Running the first set of example commands from the pair(4) man page
crashes the kernel on at least sparc64 and octeon.
# ifconfig pair1 rdomain 1 10.1.1.1/24 up
# ifconfig pair2 rdomain 2 10.1.1.2/24 up
# ifconfig pair1 patch pair2
# route -T 1 exec ping 10.1.1.2
A netcat<->telnet connection from 10.1.1.1 to 10.1.1.2 works.
It seems the problem only happens with ping, or short packets in general.
It looks like the crash is happening while processing the icmp echo reply.

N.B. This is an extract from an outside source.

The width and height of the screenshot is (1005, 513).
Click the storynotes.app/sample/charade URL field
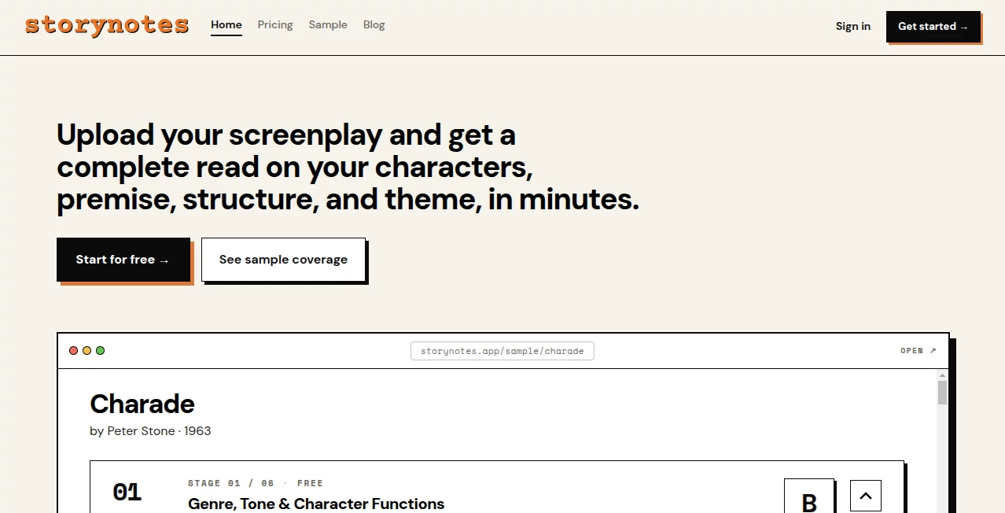pyautogui.click(x=503, y=351)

This code in ip_input_if() calls m_pullup() which ends up setting m->m_data
to an unaligned address:
if (m->m_len < sizeof (struct ip) &&
(m = *mp = m_pullup(m, sizeof (struct ip))) == NULL) {
ipstat_inc(ips_toosmall);
goto bad;
}
ip = mtod(m, struct ip *);
if (ip->ip_v != IPVERSION) { // we crash here because ip is misaligned
Note that pair(4) has dequeued this mbuf from its send queue and doesn't
modify it except for resetting the packet header if it exists.
Trace from sparc64:
panic: trap type 0x34 (mem address not aligned): pc=11336d4 npc=11336d8
pstate=44820006<PRIV,IE>
Stopped at db_enter+0x8: nop
TID PID UID PRFLAGS PFLAGS CPU COMMAND
*291733 6703 0 0x14000 0x200 0 softnet
trap(40016e6b890, 34, 11336d4, 44820006, 400023ff800, 8848) at trap+0x2e0
Lslowtrap_reenter(400023ace00, 0, ffffffffffffffff, 1c176d0, 40000, 1) at
Lslowtrap_reenter+0xf8
ip_input_if(40016e6bb48, 40016e6bb54, 4, 0, 400023ff800, 8848) at
ip_input_if+0x120
ipv4_input(400023ff800, 18184e8, ffffffffffffffff, 1c176d0, 40000, 1) at
ipv4_input+0x3c
ether_input(400023ff800, 400023ace00, 0, 16545e8, aaaa, 8848) at
ether_input+0xc8
if_input_process(400021607c0, 40016e6bde0, 131cb20, 1c176d0, 40000, 0) at
if_input_process+0x11c
taskq_thread(4000216c080, 40002142fc0, 1758938, 16545e8, 0, 3b9ac800) at
taskq_thread+0x6c
proc_trampoline(0, 0, 0, 0, 0, 0) at proc_trampoline+0x14
https://www.openbsd.org/ddb.html describes the minimum info required in bug
reports.
Insufficient info makes it difficult to find and fix bugs.